Bisnis.com, JAKARTA – Kompetisi industri fesyen di kancah global dikatakan kian ketat. Perbedaan ongkos produksi disinyalir menjadi penyebab kalah kompetitifnya industri fesyen dalam negeri dibandingkan dengan beberapa negara pesaing.
Ekonom Center of Reform on Economics (CORE) Mohammad Faisal mengatakan sejumlah beberapa negara seperti Vietnam, Kamboja, dan Bangladesh justru muncul sebagai kompetitor bagi RI. Faktornya, kata Faisal, ongkos produksi di negara tersebut relatif lebih rendah dibandingkan dengan industri dalam negeri.
"Kompetisi industri fesyen dunia makin ketat karena negara-negara lain sudah kompetitif dari Indonesia. Mulai dari upah buruh yang lebih rendah untuk industri tekstil sebagai bahan utama dari produk fesyen pakaian," ujarnya, Rabu (21/4/2021).
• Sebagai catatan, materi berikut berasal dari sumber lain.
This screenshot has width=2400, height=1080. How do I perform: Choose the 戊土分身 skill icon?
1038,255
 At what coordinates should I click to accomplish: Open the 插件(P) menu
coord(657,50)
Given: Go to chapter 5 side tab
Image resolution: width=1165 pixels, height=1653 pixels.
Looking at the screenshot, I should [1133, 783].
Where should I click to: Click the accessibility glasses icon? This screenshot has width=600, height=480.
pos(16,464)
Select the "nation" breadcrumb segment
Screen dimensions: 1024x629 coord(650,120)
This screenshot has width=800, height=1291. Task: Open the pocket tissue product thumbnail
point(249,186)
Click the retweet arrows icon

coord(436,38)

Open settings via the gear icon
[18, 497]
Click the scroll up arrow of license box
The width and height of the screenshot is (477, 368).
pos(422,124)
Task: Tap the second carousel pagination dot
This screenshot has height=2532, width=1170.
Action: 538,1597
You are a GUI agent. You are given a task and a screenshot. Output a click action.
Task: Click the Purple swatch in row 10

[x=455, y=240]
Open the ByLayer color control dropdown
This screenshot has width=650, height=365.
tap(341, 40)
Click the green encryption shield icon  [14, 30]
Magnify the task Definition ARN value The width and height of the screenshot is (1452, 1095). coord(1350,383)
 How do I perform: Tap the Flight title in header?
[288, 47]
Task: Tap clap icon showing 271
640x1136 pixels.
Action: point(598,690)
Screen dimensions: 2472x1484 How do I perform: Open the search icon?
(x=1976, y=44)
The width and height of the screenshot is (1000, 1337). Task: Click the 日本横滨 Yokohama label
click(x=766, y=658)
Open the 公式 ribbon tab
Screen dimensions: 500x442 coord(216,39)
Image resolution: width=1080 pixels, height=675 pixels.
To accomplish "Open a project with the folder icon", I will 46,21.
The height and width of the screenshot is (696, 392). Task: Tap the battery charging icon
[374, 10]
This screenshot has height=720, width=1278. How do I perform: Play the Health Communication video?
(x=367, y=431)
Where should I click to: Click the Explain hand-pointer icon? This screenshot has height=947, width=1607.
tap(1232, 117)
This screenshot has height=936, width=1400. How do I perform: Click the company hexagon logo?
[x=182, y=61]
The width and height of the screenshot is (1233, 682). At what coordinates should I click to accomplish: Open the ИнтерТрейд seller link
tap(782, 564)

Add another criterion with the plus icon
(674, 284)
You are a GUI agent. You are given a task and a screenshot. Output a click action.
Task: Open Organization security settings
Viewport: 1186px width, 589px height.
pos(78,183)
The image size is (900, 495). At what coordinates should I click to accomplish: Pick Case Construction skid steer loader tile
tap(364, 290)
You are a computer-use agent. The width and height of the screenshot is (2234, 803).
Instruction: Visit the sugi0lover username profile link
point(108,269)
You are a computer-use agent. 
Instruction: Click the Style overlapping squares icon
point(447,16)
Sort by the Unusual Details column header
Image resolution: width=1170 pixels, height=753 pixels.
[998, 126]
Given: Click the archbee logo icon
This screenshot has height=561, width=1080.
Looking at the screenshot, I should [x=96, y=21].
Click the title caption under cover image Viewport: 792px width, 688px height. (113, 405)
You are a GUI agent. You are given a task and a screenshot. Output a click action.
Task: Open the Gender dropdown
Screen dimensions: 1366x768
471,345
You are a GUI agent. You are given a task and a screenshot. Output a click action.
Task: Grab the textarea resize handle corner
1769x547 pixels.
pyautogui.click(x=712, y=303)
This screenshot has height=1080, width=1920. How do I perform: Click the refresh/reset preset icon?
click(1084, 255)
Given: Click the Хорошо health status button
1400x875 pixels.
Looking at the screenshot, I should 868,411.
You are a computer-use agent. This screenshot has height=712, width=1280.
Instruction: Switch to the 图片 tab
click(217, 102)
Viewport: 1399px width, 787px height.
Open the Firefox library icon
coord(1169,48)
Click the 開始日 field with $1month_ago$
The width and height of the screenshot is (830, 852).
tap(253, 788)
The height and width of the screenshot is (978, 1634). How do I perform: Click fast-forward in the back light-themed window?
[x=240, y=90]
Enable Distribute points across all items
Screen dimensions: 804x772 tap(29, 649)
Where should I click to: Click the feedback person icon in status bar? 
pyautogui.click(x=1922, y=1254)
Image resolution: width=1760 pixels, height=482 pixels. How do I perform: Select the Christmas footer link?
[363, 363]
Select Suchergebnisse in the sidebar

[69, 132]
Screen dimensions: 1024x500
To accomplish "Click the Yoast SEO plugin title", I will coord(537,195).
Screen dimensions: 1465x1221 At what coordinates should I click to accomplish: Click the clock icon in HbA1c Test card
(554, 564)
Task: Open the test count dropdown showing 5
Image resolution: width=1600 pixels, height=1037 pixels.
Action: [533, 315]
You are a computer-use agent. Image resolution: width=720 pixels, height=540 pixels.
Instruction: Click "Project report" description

Selain itu, lanjutnya, harga tekstil sebagai abhan utama dari produk pakaian di Vietnam, Kamboja, dan Bangladesh terhitung relatif lebih rendah dibandingkan dengan Indonesia.
"Contohnya, di Bangladesh, untuk logistik ditaruh di kawasan industri yang dekat dengan pelabuhan sehingga dapat memangkas ongkosnya," lanjutnya.
Mengacu data BPS, ekspor produk fesyen Indonesia mengalami penurunan cukup signifikan. Nilai total ekspor produk seperti pakaian, perhiasan, arloji, dan alas kaki secara keseluruhan mencatatkan penurunan sejak 2019 silam.
Baca Juga
Penurunan terjadi pada 2019 di mana nilai ekspor untuk keempat produk utama dunia fesyen tersebut anjlok dari US$727 juta menjadi US$664 juta. Hantaman pandemi Covid-19 kemudian memperparah kondisi ekspor produk-produk fesyen RI.
Tahun lalu, BPS mencatat untuk keempat produk yang sama kembali terjadi penurunan nilai ekspor. Pada 2020, nilai ekspor untuk produk pakaian, alas kaki, perhiasan, dan arloji hanya senilai US$651 juta.
Terkait dengan kondisi tersebut, pelaku indsutri produk fesyen dalam negeri diminta mampu melakukan perluasan pasar dengan melihat tren yang berkembang.
Menurut Faisal, produk-produk fesyen Indonesia tidak hanya mengedepankan ekspor ke negara-negara tujuan tradisional seperti Amerika Serikat, Jepang, dan Jerman. Melainkan juga menyasar ke negara-negara dengan populasi muslim yang dinilai cukup prospek untuk disasar ke depannya.